Wie ist die Wirkung des Jeep Wagoneer einzuordnen
Ein Geländewagen mit ein paar Annehmlichkeiten, was ist daran schon besonders? Möglichweise kann man sich das aus heutiger Sicht fragen. 1963 war das noch anders, Fahrzeuge wie Kombis oder Geländewagen sollten einfach ihren Zweck erfüllen, alles andere war zweitrangig. Der Wagoneer war in der Ta so etwa wie ein Pionier. Der Land Rover „Classic“ kam erst einige Jahre später auf den Markt. Die direkten Zeitgenossen von International Harvester oder eben Land Rover waren raue Gesellen ohne Komfort.

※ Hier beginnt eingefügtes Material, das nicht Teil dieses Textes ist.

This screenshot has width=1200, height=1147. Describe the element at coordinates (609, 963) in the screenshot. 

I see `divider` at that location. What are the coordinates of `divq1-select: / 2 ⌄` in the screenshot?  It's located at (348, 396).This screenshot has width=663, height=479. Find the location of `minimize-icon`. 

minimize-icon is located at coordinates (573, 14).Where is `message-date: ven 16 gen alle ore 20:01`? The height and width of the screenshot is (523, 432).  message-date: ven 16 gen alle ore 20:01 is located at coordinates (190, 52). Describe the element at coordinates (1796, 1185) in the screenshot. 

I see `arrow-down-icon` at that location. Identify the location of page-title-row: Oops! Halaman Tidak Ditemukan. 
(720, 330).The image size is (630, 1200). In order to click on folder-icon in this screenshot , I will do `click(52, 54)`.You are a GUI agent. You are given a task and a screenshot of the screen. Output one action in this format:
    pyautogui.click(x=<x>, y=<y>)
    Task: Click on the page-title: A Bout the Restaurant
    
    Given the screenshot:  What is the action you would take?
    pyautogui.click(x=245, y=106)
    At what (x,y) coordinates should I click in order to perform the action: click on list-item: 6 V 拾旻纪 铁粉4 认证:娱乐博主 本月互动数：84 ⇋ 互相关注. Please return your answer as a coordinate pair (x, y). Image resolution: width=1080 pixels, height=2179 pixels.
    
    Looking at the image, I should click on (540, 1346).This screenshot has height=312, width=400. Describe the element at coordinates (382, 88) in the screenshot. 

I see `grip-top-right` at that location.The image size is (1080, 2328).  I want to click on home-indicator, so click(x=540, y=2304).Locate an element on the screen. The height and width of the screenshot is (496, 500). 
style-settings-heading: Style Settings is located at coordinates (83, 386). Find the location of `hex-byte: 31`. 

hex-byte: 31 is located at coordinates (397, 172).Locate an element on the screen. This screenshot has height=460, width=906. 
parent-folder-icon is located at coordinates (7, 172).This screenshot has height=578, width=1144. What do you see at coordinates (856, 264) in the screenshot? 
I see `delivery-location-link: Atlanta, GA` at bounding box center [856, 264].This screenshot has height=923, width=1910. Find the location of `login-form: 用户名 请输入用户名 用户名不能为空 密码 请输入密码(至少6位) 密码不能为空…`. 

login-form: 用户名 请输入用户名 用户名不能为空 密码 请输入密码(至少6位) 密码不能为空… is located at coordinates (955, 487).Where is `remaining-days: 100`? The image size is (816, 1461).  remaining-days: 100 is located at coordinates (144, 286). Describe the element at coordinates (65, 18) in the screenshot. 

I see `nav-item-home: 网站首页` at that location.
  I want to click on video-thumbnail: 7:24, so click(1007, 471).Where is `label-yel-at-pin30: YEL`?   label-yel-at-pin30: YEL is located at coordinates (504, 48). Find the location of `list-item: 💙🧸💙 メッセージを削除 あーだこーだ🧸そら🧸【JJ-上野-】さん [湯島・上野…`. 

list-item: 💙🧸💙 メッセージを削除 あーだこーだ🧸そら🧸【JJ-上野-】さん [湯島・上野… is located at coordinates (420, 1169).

Everybody‘s Darling war der Wagoneer aber auch nicht, und wollte es auch nie sein. Und das liegt nicht nur an der Holzimitat-Vertäfelung an den Flanken, die an die frühen echten Woodies erinnern. Man muss ein solches stattliches Fahrzeug schon wollen. Aber diejenigen, die sich für den Wagoneer entschieden haben, um mit Kind und Kegel über den Highway zu cruisen — mit dem Wissen im Hinterkopf, dass man auch das Steuer herumreißen könnte und querfeldein durch die Prärie fahren könnte.
Entsprechend sind heute gut erhaltene oder gut restaurierte Exemplare selten und teuer. Die Preise können also durchaus im mittleren fünfstelligen Bereich liegen. Wenn die Autos aber gut restauriert sind, erhält man aber auch einen zuverlässigen Begleiter für alle Herausforderungen auf und neben der Straße, der zudem auch ein kleines Stück Automobilgeschichte geschrieben hat.